Early protocol development
An early opportunity for strategic input is during development of the first-in-human or first-in-indication protocol. Strategists can advise on:
- Selection of objectives and endpoints for establishing safety and initial demonstration of efficacy
- Identification of surrogate endpoints and/or biomarkers for prognostic or predictive effect
- Alternative study designs, including adaptive or Bayesian methods that might reduce the time on study and exposure of subjects to the novel treatment at sub-therapeutic levels
- Appropriate sample size selection with context to available information on potential safety and toxicity of the product and relevant conclusions for proof of efficacy
- Optimal pathways for progressing the clinical development pathway to support later regulatory requirements
Early in product development, the key to success is to think ahead – an optimal solution needs not only to be a good decision today, but also to advance the product effectively and efficiently through the CDP without wasting time or patients.

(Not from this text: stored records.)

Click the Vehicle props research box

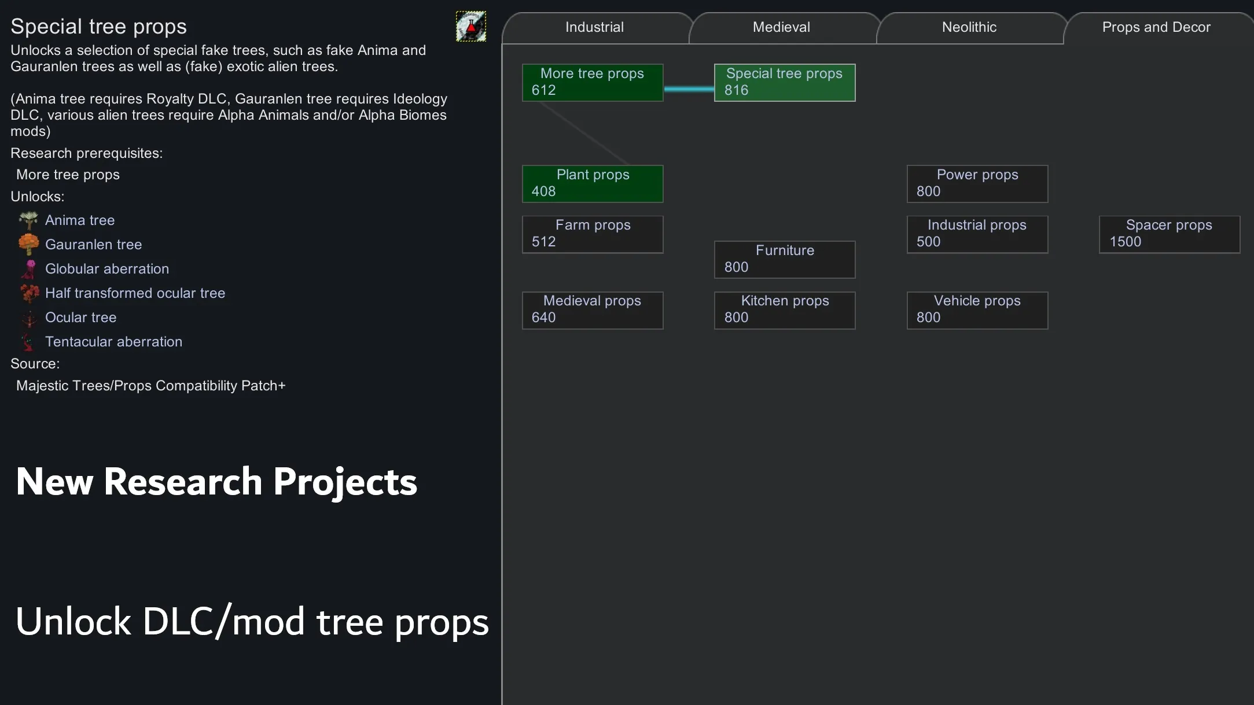[x=977, y=309]
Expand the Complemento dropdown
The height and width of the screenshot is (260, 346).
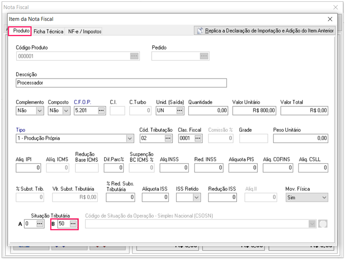point(40,111)
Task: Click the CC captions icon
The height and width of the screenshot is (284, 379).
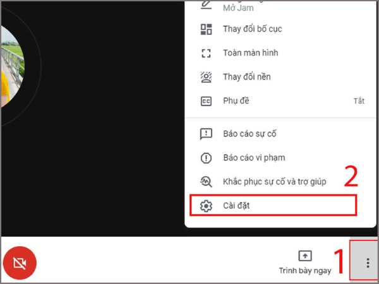Action: point(207,101)
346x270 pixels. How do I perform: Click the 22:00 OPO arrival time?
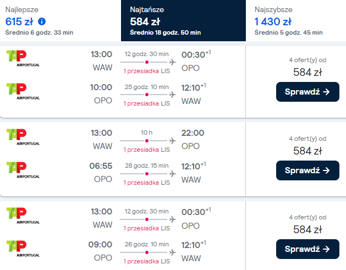[x=193, y=133]
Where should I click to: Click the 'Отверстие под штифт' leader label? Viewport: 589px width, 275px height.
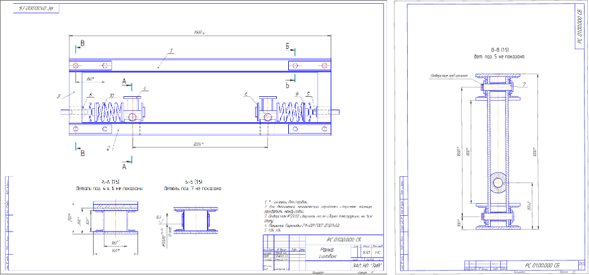click(x=447, y=76)
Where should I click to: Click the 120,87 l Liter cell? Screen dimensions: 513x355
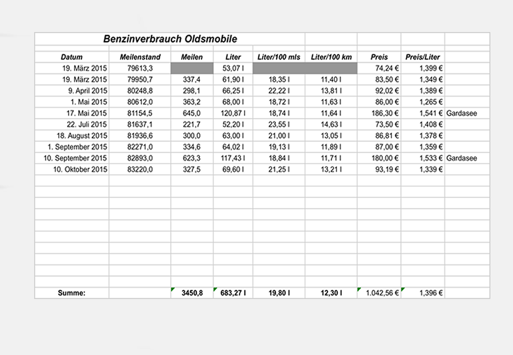233,113
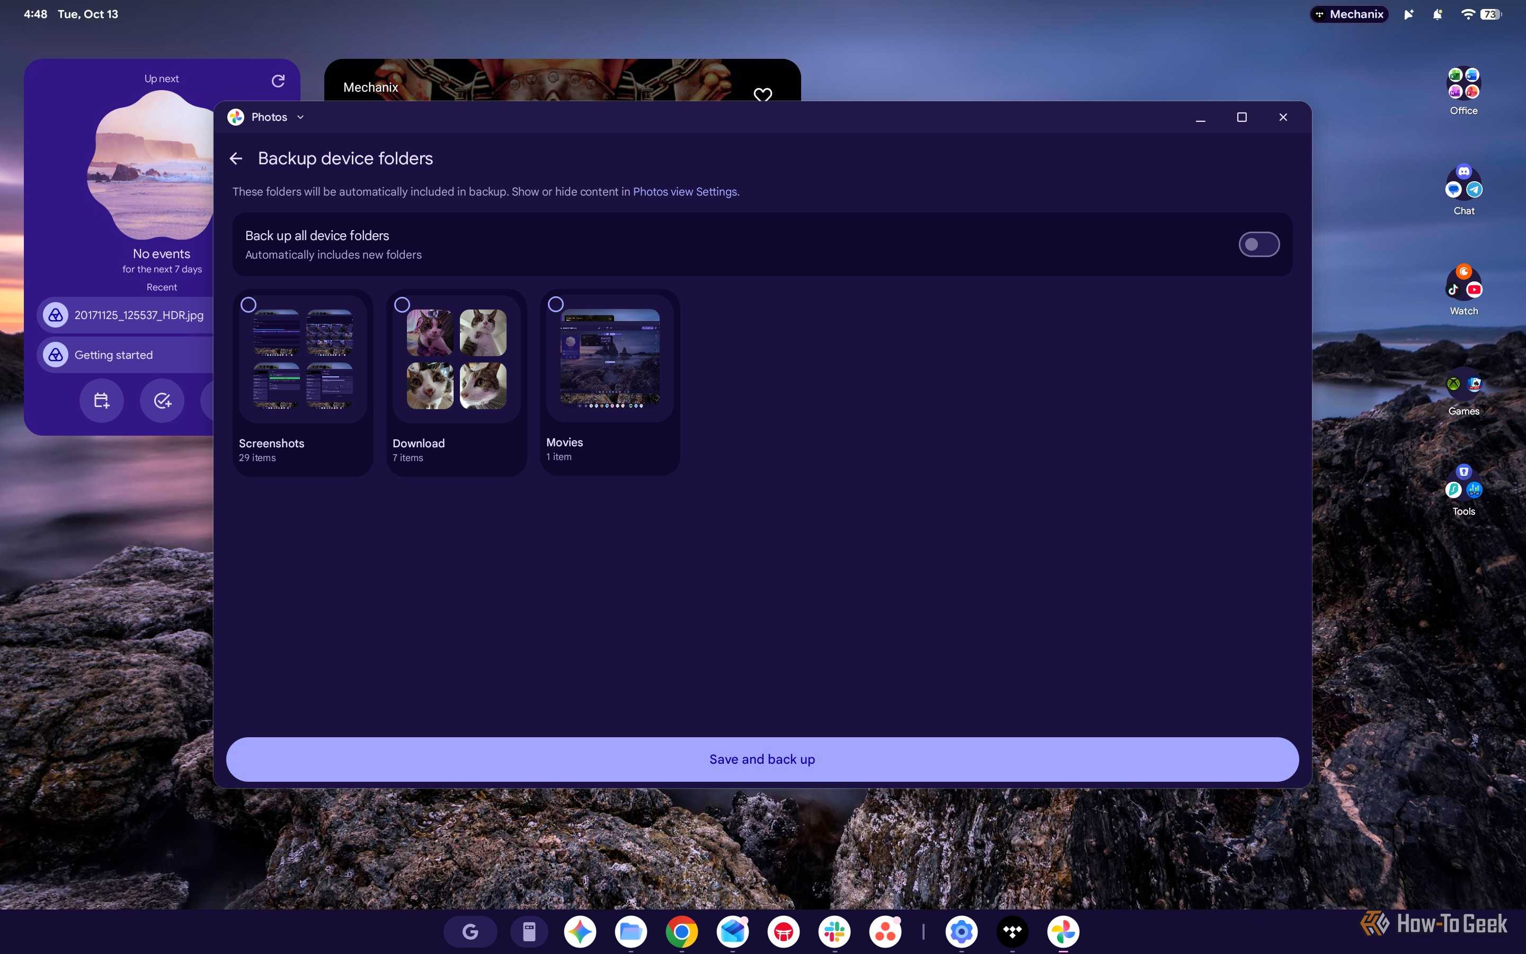Click Save and back up button
1526x954 pixels.
click(762, 759)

For rare diseases, particularly where there are no, or few, alternative treatments, strategic input is critical to identify an appropriate study design. Strategists can help overcome:
- Small sample sizes
- Lack of medical experts/sites
- Limited info/consensus on standard of care
- Access to patients
- Difficulty identifying clinical outcomes to measure
- Lack of control or comparator data
- No disease-specific endpoint validation
With only a limited number of patients available worldwide, an efficient approach must consider the total number of patients required for each study, as well as the use of appropriate controls. The gold standard clinical trial design is a double-blind, randomised, controlled trial; however, this is not typically feasible with low patient populations worldwide. When possible, the use of non-concurrent or synthetic control arms can be beneficial. This, of course, requires early and strategic interaction with regulatory agencies.
In some settings, these control arms may not be available, and single-arm non-comparative studies can be used as the key evidence for marketing application and approval.
Decisions regarding study design in this context are closely entwined with the appropriate treatment of patients and the regulatory strategy.
The cross-disciplinary considerations of statistics, clinical operations, clinical development, and regulatory strategy must be considered to create an optimal and feasible approach to product development.
Many factors contribute to an optimal strategy, including the type of product, indication(s) of application, disease prevalence, and the competitive landscape. This is why strategic planning from an experienced, cross-disciplinary team of experts is critically important for the efficient and effective development of novel therapies.
Early, forward-looking planning, the development of tools, such as the clinical development plan and target product profile, frequent interactions with regulatory agencies, and consideration of nuanced details that may be most effectively handled through non-standard clinical trial design, can result in a more efficient pathway to market.